Some may remember I have two of the entry level MC look-a-likes that Omega made... just 'normal' quartz's but even those are cleverer than a modern quartz and offer some of the time setting fuctions that the MC does.

The MC is set with hours and mind on the crown - pull out crown once to set the hour first and pull again to set mins hand. secs are adjusted with a plunger and you need a pen to do that. On a ships Marine Chronometer you never adjust the time, you just monitor the time and add/subtract the known drift. Hence why you need the observatory to monitor the drift at various temps etc. Its all on the certificate and they also include a print out with the original line printer results from their databanks, what a great set of guys! All the info is as per the movement number and since its important to the watch that you use the right certificate etc Omega engraved the movt number on a gold plate on the front of the watch case!

Not much more I can say really.... well there is but, have a look at the pics first...


----------



## mart broad (May 24, 2005)

Congratulatins Jon,

Not my cup of tea but its great when you finally track down a watch you have been seeking particulary when it has survived in decent nick,wear it in good health.

Martin


----------



## JonW (Mar 23, 2005)

Thanks Mart! Agreed these arent everyones cuppa but the technology is superb even if the looks are a tad dated perhaps... tho i actually like the look... im stuck in a late 70's/early 80's timewarp! LOL


----------



## JoT (Aug 12, 2003)

Fantastic Jon; I saw one on a visit to STS in Essex, I like it a lot







a very rare and unique piece IMO.


----------



## mach 0.0013137 (Jan 10, 2005)

From a technical & historical point Jon, a superb catch, well done









Aesthetically, like Mart, it`s not my cup of fair trade and I like 70`s watches


----------



## strange_too (Feb 19, 2007)

Interesting mate, not my taste, but I'm glad you're happy to have it.


----------



## JonW (Mar 23, 2005)

Yes I think you dont fully appreciate these until you see them in the metal... the size and quality helps the looks when on the wrist. I actually really do like the look of these in the same way that whilst I really dont like gold watches, I do quite like the odd gold bezel  The dials on these watches are clean and crisp and the 'click' of the seconds just has to be heard... its like blows of a hammer.... I whipped the back off earlier and realised the back was helping keep the noise down... it could be annoying when trying to go to sleep but at least its a solid tick not like the swatch "shhhshhh-tick" noise.... Also the secs hand lines up properly - but considering what these cost and their hand built nature, that was to be expected!









Sizes are:

top to bottom: 44mm

width: excl crown 32.5mm with crown 34.5mm but wears wider because of the wide bracelet near the case

height: 12mm

One thing I didnt mention is that when setting the hour hand you only have to do it approximate... when you click the crown back in the watch sorts out the exact position of the hour hand itself...


----------



## pugster (Nov 22, 2004)

nice find jon, im particular to 70's watches myself







,what sort of prices are these going for? ,im not sure ive seen one before tbh.


----------



## foztex (Nov 6, 2005)

Well done Jon,

wicked info, dead interesting. I love the fact it sorts its hand positions out, too cool. Top piece of history mate.









Andy


----------



## Bareges (Aug 18, 2005)

Jon,

Nice catch, very interesting history and techie bit..................looks, etc not for me but nonetheless a fantastic catch! - luckily we don't all like the same things - makes a market!!!


----------



## jasonm (Nov 22, 2003)

We have heathens on the forum by the sound of it, it looks fantastic!

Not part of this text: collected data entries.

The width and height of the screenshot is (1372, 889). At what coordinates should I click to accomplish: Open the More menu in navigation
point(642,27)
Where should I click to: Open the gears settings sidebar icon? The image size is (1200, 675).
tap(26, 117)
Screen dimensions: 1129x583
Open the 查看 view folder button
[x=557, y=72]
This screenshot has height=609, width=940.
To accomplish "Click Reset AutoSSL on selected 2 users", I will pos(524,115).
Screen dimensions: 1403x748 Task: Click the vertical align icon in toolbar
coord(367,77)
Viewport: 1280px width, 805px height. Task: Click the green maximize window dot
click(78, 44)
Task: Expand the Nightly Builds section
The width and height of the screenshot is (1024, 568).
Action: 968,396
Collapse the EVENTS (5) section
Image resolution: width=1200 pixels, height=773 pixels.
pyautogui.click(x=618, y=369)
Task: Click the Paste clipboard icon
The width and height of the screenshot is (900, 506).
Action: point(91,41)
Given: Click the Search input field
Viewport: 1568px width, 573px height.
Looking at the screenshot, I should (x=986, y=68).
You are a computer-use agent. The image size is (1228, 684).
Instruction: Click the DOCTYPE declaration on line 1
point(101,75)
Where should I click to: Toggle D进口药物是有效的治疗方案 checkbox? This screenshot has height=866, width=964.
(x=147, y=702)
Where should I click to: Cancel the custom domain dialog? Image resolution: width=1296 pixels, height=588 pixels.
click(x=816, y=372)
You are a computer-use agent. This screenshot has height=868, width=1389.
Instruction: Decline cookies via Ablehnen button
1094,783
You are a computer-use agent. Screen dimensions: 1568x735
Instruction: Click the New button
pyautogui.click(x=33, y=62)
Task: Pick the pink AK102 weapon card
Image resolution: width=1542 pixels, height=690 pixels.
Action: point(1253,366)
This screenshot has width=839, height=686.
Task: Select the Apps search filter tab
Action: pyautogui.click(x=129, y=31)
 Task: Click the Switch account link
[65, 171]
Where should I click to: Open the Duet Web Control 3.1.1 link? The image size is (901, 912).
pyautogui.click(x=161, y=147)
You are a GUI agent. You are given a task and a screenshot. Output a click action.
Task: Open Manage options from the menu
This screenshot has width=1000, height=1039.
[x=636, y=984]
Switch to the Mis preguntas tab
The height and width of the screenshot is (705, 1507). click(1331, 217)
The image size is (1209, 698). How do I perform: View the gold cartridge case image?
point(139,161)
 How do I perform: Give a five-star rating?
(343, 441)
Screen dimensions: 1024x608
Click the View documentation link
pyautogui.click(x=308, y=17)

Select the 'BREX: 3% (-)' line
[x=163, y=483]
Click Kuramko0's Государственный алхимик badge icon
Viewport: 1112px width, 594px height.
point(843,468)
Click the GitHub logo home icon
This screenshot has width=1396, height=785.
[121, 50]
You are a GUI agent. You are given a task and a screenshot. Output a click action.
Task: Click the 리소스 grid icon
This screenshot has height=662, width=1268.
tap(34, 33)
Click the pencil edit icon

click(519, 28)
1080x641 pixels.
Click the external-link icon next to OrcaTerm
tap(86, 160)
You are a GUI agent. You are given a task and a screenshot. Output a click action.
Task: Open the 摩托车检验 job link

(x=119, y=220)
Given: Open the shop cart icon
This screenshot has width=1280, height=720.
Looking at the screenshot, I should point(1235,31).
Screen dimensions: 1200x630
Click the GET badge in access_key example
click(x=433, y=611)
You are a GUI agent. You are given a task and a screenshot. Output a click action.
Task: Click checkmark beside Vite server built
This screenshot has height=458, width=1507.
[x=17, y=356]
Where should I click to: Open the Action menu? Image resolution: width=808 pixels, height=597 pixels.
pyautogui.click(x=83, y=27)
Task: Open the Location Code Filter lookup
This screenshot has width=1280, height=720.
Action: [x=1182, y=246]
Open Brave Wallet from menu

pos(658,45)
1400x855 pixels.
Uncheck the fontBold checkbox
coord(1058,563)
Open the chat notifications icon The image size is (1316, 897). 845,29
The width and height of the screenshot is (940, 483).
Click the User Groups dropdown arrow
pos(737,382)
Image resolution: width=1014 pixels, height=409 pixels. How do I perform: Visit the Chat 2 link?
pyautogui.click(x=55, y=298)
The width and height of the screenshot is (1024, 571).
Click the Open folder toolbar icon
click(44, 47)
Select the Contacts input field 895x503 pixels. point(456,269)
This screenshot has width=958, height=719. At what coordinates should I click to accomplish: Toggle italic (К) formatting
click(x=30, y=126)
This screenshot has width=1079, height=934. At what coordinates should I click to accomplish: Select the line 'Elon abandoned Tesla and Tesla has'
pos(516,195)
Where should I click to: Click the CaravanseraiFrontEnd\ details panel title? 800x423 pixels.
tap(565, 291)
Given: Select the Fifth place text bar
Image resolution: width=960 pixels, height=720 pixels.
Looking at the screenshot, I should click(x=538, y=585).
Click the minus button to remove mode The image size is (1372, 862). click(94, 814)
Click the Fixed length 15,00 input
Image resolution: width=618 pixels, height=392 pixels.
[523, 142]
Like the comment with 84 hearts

A long term favorite of mine too!

Very interesting too, I diddnt know that bit about not adjusting hands at sea etc...

Well done fella!


----------



## mel (Dec 6, 2006)

Like the historical and mechanical info - hate the watch - SORRY - looks like something cobbled together by an "Indian Electrician" to quote Chooky Enbra.









But that's me, ever the heathen. No, I couldn't live with this at all, it looks (to me) so crude and not nice at all - but I can appreciate you saying it is a real masterpiece on the timekeeping front.

Wish you well, it should get remarked upon anyway, just not for me!


----------



## Boxbrownie (Aug 11, 2005)

Nice catch Jon....well done....I oh so nearly bought one of these at the end of last year....Â£1200 and worth every penny....but I had second thoughts, mainly because I knew I would rarely actually wear the thing! It was the lure of the technology and history that almost emptied my wallet!









Its good to know another OMC is in good hands.....

best regards David


----------



## garryACA (Mar 20, 2007)

Interesting, it looks like it would be quite long across the wrist, How heavy is it?


----------



## JonW (Mar 23, 2005)

Pugster - hard to say on prices... Omegamania has messed up all estimates it seems.... David mentioned Â£1200and one sold for US$3k ish last week on ebay... Id say one thats been thru Bienne with warranty would be US$3.5-4k but you might get lucky...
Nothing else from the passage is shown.